Beim Landeanflug auf Faro bricht die Landschaft in Farbschichten auf, die wie gemalt wirken. Zartrosa Salzpfannen liegen neben blassem türkisfarbenem Wasser. Tiefgrüne Orangenhaine gehen in trockene, goldene Felder über, und die gewundenen Kanäle der Ria Formosa durchziehen die Landschaft wie Adern.
Es ist einer der wenigen Orte in Europa, wo die Geografie auf so engem Raum einen starken Kontrast erzeugt. Die wechselnden Farben werden oft durch das Licht der Region bestimmt, das schon seit langem Fotografen und Filmemacher anzieht, aber auch durch die Mischung aus Feuchtgebieten, Salzgewinnung, Ackerland und Küstenlinie, die hier nebeneinander liegen.

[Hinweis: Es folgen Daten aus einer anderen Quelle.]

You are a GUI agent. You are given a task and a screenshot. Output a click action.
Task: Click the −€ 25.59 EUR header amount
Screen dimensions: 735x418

Zu bestimmten Tageszeiten, vor allem am frühen Morgen oder am späten Nachmittag, werden die Farben aus der Luft noch intensiver.
Für viele Menschen, die in Faro ankommen, ist dies die erste Erinnerung daran, dass die Algarve nicht nur aus Stränden und Urlaubsorten besteht. Es ist eine Landschaft mit Textur und Schichten, die je nach Jahreszeit, Gezeiten und Licht völlig unterschiedlich aussehen.